A key question in biology is how the billions of molecules floating around inside a cell are coordinated in space and time to carry out the myriad biochemical reactions required for proper cellular function. Intracellular organization has for decades been associated with compartments surrounded by lipid membranes that provide unique environments in which molecules can be sequestered to perform specific processes. As scientists have discovered in recent years, a membrane barrier is not the only mechanism by which cells can partition their components. Driven by a phenomenon called liquid-liquid phase separation, biomolecular condensates form membrane-less compartments that are increasingly implicated in many biological processes and human diseases.
"Although liquid-liquid phase separation has been observed in a number of biological systems, it has not been reported in striated muscles until recently," says Kristina Djinovic-Carugo. "We have discovered that sarcomeric Z-disc assembly in vitro involves phase separation, raising the tantalizing question of whether sarcomere biogenesis begins with assemblies in macromolecular condensates." The sarcomere is the basic contractile unit of striated muscle and is anchored in Z-discs, which are highly ordered, multiprotein structures that form the boundaries of adjacent sarcomeres. Z-discs have been observed to form from Z-bodies, tiny puncta reminiscent of biomolecular condensates, that contain actin and FATZ-1, an intrinsically disordered protein. The team will now investigate how a highly ordered structure like the Z-disc could arise from disordered assemblies.
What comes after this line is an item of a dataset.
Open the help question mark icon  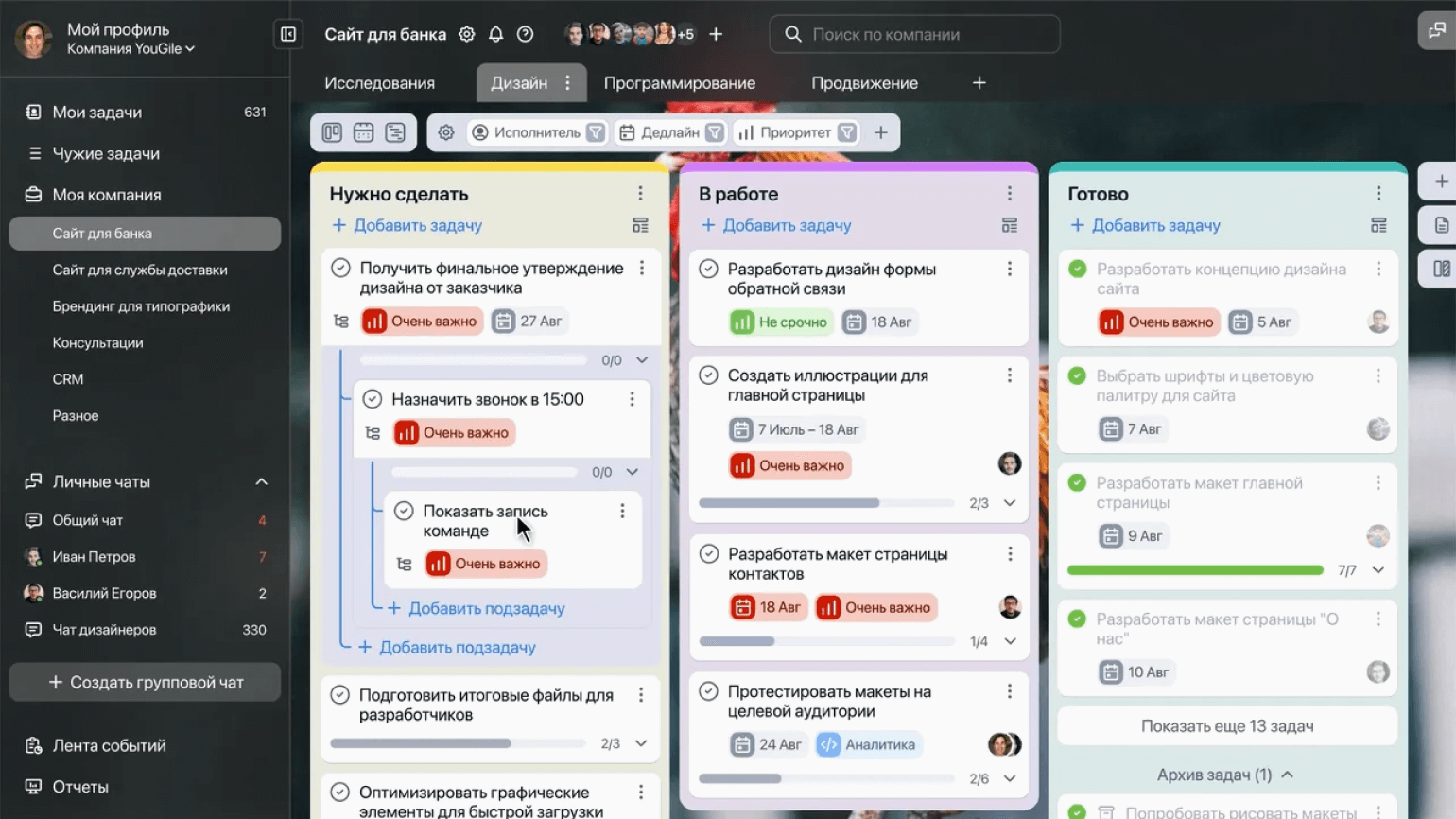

Kristina Djinovic’s group will use their established protocols for the in vitro generation of sarcomeric proteins and combine them with the lab’s expertise in structural biology to address the question of sarcomere assembly. Co-applicants John Hinson (University of Connecticut, USA) and Toshiyuki Oda (University of Yamanashi, Japan) bring complementary expertise in human genetics, tissue engineering, computational methods, and cryo-ET to the project. Finally, team member Jonas Ries, who will establish his lab at the Max Perutz Labs later this year, is an expert in super-resolution microscopy. "Our microscopy technologies will allow us to see where specific proteins are located in the Z-disc and how this organization changes dynamically over time. I am very excited to develop our methods for this specific biological application, to be able to observe what no current method can," he concludes.